Although earlier mills were built on Mill River, up river in the woods, the site of the Riverdale Mills is supposedly the site of the first tide mill built in Gloucester, a sawmill erected in 1652. A second grist, or corn, mill was added in 1677. They became part of the business enterprise of Rev. John Emerson, pastor of the one church in all of Gloucester from 1663 to 1700. Emerson and his partners were most concerned with the sawmill and with cutting 20,000 board feet from common land timber—their concession from the Town. Later reconstructed versions of those two early mills can be seen in the distance in Lane's painting The Babson Meadows at Riverdale, 1863 (inv. 11) where they appear near the middle of the canvas, peaking over the left top of the solitary green-leafed tree by the stone wall.
The mills seem to have been mostly owned, in the first two centuries, by the Town, with rights to them awarded to capable managers and millers. For a while, around 1706, the mills were run by John Ring and were long known as Ring's Mills, and then as Bennett's Mills. For much of the first third of the nineteenth century, they were managed by the merchant Zachariah Stevens, uncle of Lane's good friend Joseph L. Stevens, Jr. It is not clear who the miller was during his time. Stephen Brown became the miller in 1835. When Lane painted this scene in 1863, the mills were run by Levi Brackett, Stephen Brown, and his son Edward Brown, and they were known as Brown's Mills. Grain was brought in sacks, ground and returned in sacks to the owners, the cost being mostly the miller's wages. Levi Brackett who lived at 372 Washington Street (to the left of the view in Lane's Babson Meadows) and Stephen Brown's son Edward H. Brown ran the mill until after Lane's death.

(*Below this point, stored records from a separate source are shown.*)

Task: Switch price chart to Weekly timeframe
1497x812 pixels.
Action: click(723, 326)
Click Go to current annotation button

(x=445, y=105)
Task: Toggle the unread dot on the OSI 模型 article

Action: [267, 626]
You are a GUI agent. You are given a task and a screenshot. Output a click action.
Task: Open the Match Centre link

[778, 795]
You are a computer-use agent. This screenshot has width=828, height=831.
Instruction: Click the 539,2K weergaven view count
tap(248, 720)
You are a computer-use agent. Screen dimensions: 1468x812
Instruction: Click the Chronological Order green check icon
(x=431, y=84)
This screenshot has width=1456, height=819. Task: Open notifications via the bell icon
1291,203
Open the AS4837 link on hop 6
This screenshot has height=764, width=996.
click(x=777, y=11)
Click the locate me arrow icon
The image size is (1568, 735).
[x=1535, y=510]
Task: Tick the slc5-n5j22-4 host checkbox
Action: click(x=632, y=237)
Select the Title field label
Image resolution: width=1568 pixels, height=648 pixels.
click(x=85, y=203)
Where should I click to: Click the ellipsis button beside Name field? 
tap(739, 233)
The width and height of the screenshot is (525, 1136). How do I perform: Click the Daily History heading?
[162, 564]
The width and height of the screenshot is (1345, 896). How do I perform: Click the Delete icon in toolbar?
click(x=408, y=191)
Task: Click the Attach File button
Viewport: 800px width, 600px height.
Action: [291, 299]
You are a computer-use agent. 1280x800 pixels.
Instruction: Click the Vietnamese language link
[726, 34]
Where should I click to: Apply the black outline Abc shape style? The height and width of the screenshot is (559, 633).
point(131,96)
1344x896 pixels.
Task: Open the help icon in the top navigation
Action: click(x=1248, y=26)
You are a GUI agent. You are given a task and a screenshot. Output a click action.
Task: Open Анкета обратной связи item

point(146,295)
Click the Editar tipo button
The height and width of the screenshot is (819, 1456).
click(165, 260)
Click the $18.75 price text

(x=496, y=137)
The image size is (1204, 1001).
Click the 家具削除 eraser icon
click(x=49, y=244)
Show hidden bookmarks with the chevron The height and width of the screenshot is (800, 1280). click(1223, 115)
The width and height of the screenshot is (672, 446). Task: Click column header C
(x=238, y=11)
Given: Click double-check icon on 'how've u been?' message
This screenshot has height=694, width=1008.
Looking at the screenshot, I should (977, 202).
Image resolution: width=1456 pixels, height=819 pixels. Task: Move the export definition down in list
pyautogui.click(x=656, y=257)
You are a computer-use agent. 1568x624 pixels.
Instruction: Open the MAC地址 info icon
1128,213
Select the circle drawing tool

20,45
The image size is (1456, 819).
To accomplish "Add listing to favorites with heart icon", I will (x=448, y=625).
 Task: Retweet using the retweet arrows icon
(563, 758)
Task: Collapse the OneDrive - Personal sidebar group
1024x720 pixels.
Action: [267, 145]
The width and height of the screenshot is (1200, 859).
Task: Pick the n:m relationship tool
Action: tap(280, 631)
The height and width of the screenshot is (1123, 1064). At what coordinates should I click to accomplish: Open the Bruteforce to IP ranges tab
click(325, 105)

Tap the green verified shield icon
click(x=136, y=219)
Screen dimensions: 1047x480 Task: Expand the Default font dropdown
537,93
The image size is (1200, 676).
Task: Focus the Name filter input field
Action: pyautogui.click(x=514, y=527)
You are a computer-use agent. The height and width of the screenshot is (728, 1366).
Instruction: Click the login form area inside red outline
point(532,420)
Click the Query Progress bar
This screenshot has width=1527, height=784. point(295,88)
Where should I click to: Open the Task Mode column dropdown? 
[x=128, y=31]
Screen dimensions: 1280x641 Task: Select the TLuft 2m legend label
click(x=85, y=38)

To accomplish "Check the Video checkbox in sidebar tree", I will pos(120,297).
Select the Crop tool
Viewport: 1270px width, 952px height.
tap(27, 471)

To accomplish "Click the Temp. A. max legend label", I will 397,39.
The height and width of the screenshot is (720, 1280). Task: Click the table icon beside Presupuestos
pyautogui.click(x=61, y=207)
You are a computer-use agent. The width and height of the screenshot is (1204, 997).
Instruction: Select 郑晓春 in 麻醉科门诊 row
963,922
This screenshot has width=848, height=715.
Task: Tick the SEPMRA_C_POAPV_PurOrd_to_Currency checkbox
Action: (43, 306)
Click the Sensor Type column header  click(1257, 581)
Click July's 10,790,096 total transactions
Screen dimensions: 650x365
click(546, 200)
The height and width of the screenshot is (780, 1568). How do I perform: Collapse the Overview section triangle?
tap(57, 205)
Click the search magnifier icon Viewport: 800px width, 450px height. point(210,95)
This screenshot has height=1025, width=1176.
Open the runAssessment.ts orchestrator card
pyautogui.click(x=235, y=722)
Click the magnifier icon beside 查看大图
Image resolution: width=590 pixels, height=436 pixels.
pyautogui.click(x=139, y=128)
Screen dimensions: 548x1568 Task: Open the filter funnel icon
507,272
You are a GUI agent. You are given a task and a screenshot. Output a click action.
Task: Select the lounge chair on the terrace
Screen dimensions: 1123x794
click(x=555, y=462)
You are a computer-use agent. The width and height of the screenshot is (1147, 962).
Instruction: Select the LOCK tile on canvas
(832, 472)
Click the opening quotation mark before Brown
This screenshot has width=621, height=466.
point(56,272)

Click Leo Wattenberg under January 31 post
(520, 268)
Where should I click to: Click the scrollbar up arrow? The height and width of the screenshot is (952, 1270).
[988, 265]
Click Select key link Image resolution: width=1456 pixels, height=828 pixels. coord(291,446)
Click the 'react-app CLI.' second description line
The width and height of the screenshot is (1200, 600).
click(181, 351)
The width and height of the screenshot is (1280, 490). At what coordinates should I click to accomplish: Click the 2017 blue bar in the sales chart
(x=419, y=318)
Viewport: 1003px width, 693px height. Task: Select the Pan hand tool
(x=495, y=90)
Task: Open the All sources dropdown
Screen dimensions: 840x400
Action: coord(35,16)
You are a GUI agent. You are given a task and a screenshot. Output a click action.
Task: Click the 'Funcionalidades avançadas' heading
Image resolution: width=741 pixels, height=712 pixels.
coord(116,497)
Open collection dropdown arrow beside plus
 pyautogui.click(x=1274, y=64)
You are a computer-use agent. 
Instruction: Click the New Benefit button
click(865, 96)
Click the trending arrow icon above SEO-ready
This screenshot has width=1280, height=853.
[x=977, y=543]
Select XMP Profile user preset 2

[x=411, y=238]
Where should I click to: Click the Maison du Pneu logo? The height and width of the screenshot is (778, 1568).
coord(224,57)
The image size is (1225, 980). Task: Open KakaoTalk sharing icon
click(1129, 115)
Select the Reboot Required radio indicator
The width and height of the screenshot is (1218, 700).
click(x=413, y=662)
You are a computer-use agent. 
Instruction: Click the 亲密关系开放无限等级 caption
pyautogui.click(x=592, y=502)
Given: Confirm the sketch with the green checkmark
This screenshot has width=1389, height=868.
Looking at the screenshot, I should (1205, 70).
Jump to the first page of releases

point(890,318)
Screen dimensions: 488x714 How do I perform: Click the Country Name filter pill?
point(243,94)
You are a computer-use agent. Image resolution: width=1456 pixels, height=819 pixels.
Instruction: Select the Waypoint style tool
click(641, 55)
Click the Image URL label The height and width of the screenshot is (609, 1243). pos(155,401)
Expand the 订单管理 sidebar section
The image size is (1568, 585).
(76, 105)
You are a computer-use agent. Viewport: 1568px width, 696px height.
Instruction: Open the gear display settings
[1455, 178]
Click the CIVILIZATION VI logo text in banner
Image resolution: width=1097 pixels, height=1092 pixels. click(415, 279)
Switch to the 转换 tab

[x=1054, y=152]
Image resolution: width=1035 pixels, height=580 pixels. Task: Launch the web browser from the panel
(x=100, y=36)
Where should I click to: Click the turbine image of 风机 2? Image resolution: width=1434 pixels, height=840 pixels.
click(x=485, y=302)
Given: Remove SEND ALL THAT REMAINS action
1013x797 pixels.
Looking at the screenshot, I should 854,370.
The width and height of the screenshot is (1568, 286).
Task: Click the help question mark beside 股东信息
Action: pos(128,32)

Brackett retired in 1875 and the mills were sold to Albert Dodge, who owned them into the twentieth century and had two turbine wheels installed which were turned by the out-flowing of the stored-up mill pond water, a source of power that lasted for 12 to 15 hours a day. The mills were torn down in 1926, but an old millstone, presumably from the grist mill, lies near the Richdale's market at 410 Washington Street.
Current location: on causeway over Mill River, between 400 and 410 Washington Street (Rte. 127).